Liverpool were destroyed for 45 minutes, but while Jurgen Klopp's side have Mo Salah they will always have hope
For 45 minutes, Manchester City were merciless.
Pep Guardiola had reverted to first principles at the Etihad, essentially selecting a team of midfielders, with Kompany and Aguero left out. In doing so, he ensured Liverpool would suffer, not through the aggression of Kompany or the goals of Aguero, but through the endless, sadistic movement of the ball and players.
But there was one mercy. At the end of 45 minutes, City had only one goal, and they began the second half with Guardiola watching from the stand, dismissed for his understandable complaints that City had wrongly had a second disallowed.
Liverpool had watched for 45 minutes. They had witnessed this creation of staggering beauty and bewitching complexity unfurled in front of them and then, like Indiana Jones pulling his gun after the swordsman had magnetically flashed his blades, Liverpool shot City down. And, inevitably, it was Mo Salah who knocked City out.
Salah, half-fit and marginalised for much of the game, delivered his own moment of wonder to end the tie, picking up the ball after Ederson had closed down Sadio Mane as he moved through on goal. From that moment, Salah's preternatural ability to create a world of calm when all around him is chaos ensured Liverpool would go through, As he lofted the ball into the City net, all of the home side's staggering beauty had been in vain.
And Liverpool could breathe. ‘Where’s your European Cups?” their fans sang after Roberto Firmino’s goal had made their place in the Champions League semi-finals inevitable. Nobody thought City could score six.
For a while it looked as if they could score whatever they wanted. Jurgen Klopp’s achievement in taking his side to the last four in the Champions League highlighted all he has already achieved at Anfield.
If Liverpool had won the tie during the first 45 minutes at Anfield a week ago, they needed to find some resolve during the second half here at the Etihad and in doing so, they took down a team which, in the first half, produced a stunning display of fast, relentless football.
In the second, Liverpool found many things that had been absent in the first, most importantly Salah, but after that a midfield. Gini Wijnaldum was more involved in the first five minutes of the second half than he had been for all of the first period, when Liverpool seemed resigned to being witnesses to this great City resurgence.
For 45 minutes, that was what it looked like. All everyone had said about the debilitating effect of Anfield last week and the Manchester derby on Saturday seemed like simply more for scepticism for Guardiola to rise above.
After Gabriel Jesus's early goal, Liverpool were anxious, overhitting passes and making wild challenges as they tried to play for time, but they never seemed to get time on their side.
City's inventiveness never seemed to stop. If Pep had selected an extended midfield, the ground staff kept the ball moving too, returning it so quickly that Liverpool could never recover.
Jesus's goal highlighted these differences. Raheem Sterling had knocked Virgil Van Dijk off the ball and Fernandinho had quickly found Sterling who was in the space Van Dijk might have been in a parallel -and, from a Liverpool point of view, happier - universe.

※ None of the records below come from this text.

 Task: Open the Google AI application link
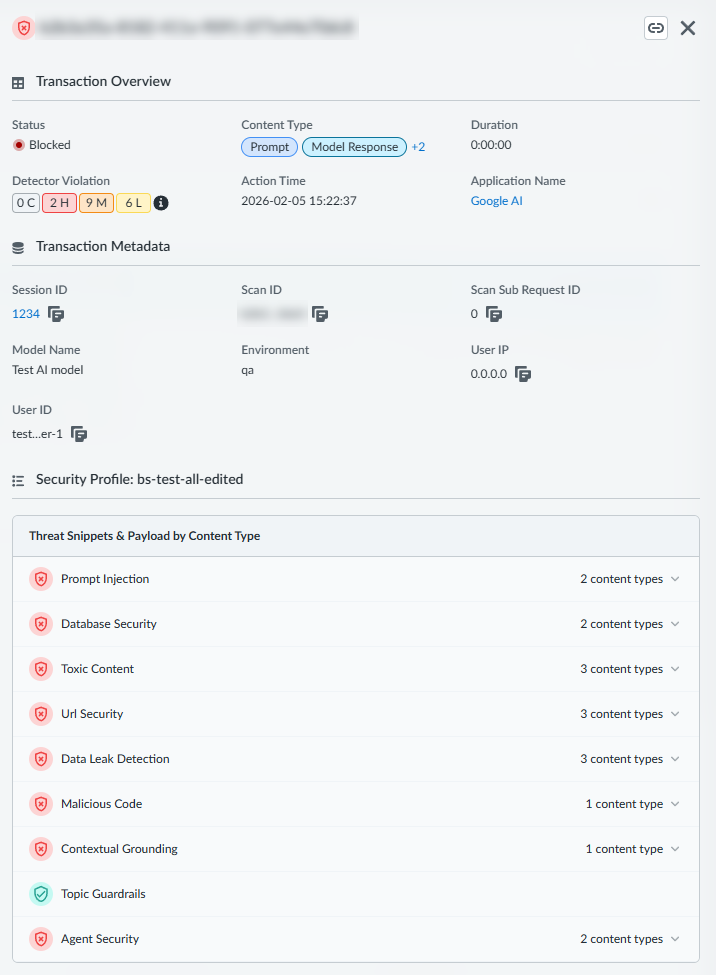[496, 201]
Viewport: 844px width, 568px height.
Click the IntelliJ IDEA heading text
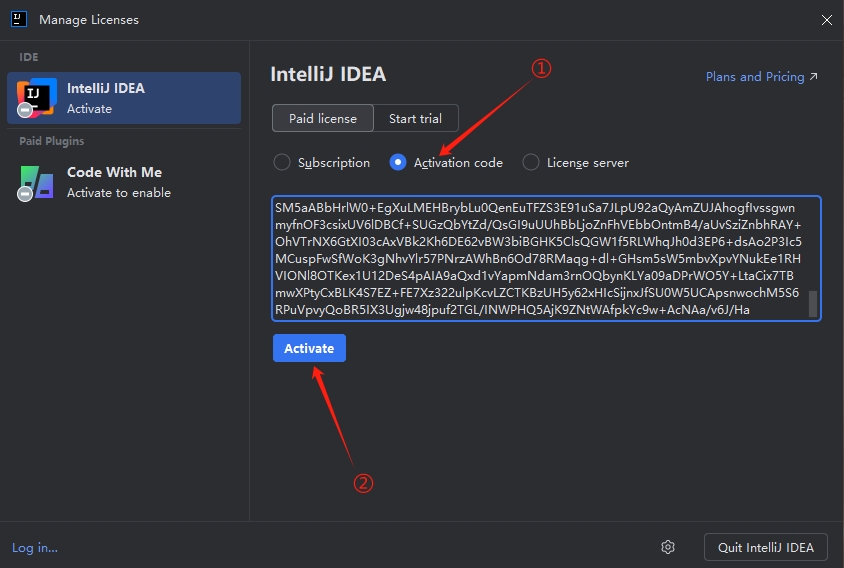328,74
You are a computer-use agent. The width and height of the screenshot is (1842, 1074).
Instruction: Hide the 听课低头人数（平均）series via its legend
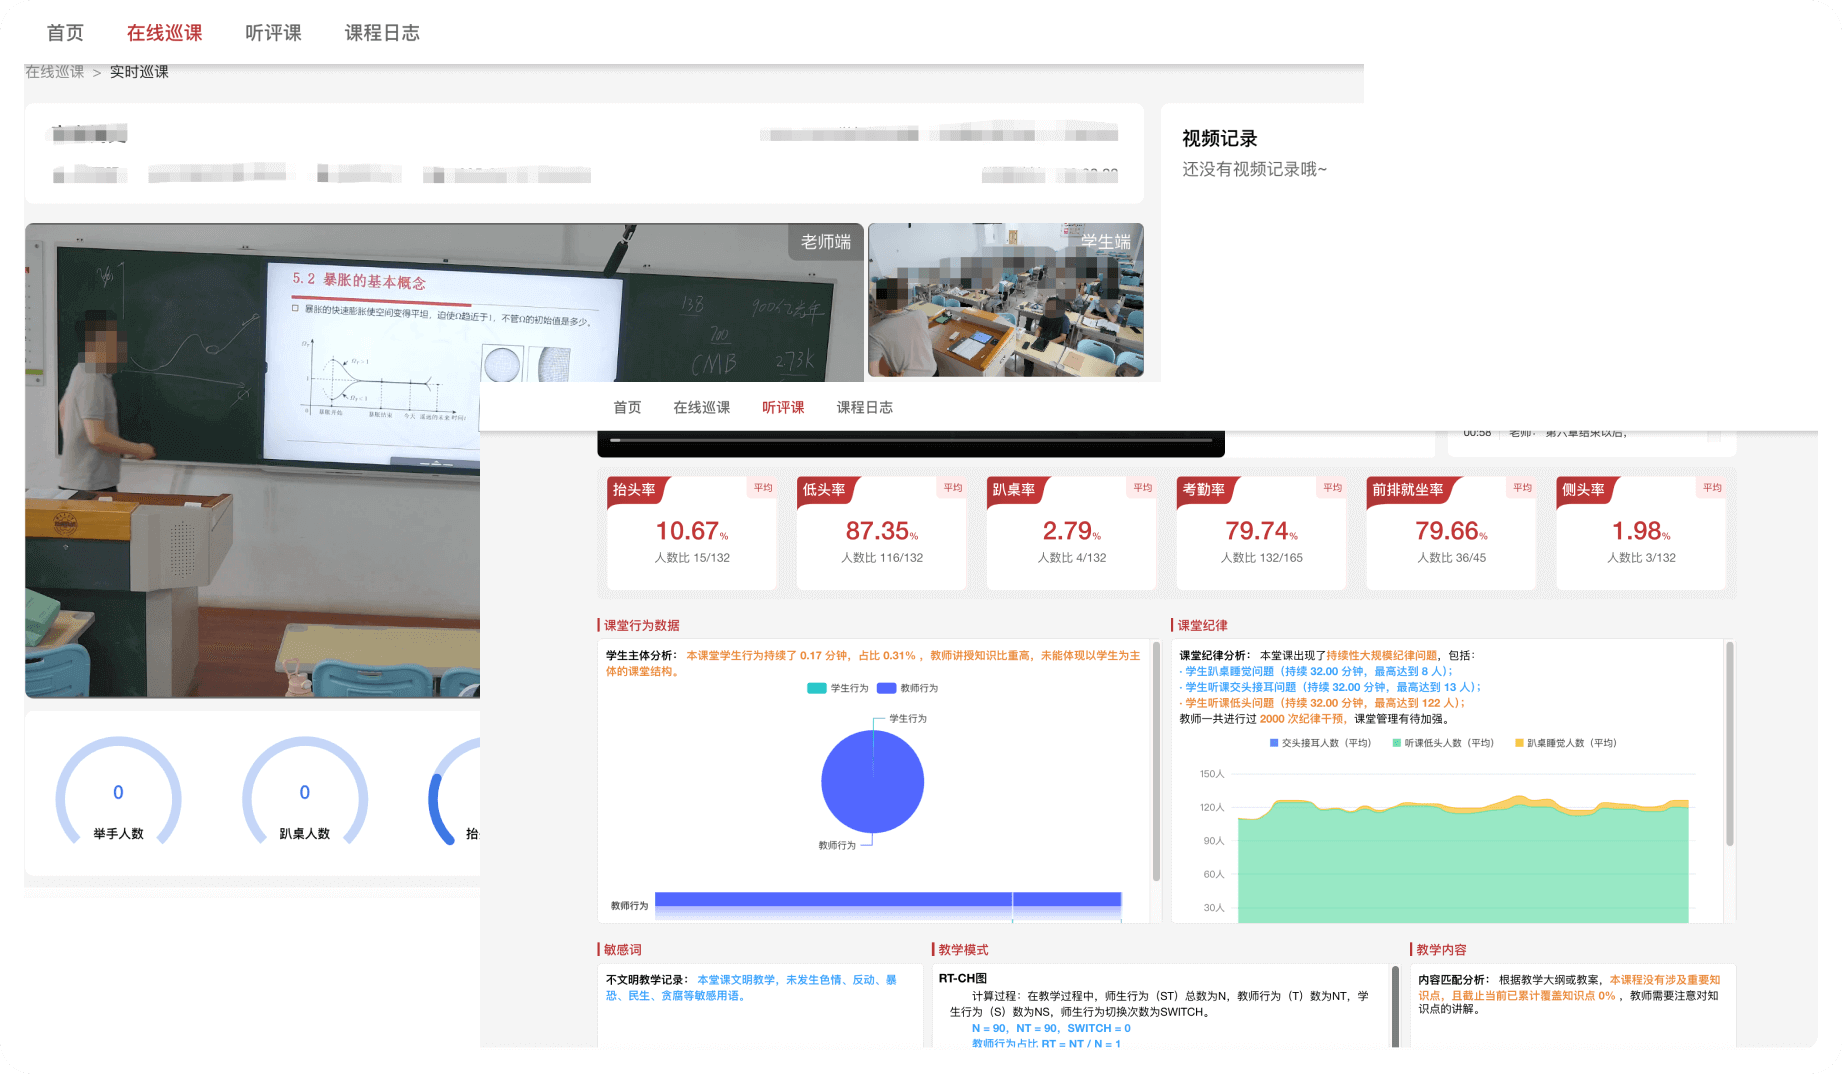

But he wasn’t there so Sterling squared to Jesus and City had the lead. City still needed a couple more but Liverpool slumped like they had glimpsed an unwelcome, bitter future.
Their midfield, which was never going to get on the ball like City’s, shrunk worryingly as Kevin De Bruyne, David and Bernardo Silva and the rest toyed with them, passing the ball endlessly, playing some sort of cruel but beautiful version of football as it might have been reimagined by Dr Seuss.
It was easy to forget that it was City, not Liverpool, who were on the edge. They needed two more goals and if they conceded one, the task would have seemed too much, although it was hard ti imagine anything being too much for City as they played like this.
Bernardo Silva had a shot off the post and Leroy Sane's goal was ruled out for offside but then things changed.
Alex Oxlade-Chamberlain went close before half-time and once Liverpool got on the ball in the second half, they remembered their own virtue. Klopp has created a side of remarkable purpose with a player in Roberto Firmino who is always there if you need him and another like Salah whose season has been extraordinary. In the second half, they showed that.
When Salah scored, all that City had done in the first half seemed to stop. There was no more bewitching music. There was no music at all. Suddenly, City were tired and drained. Suddenly they were mortal. Liverpool had ground them down. Jurgen Klopp's side had shown no mercy.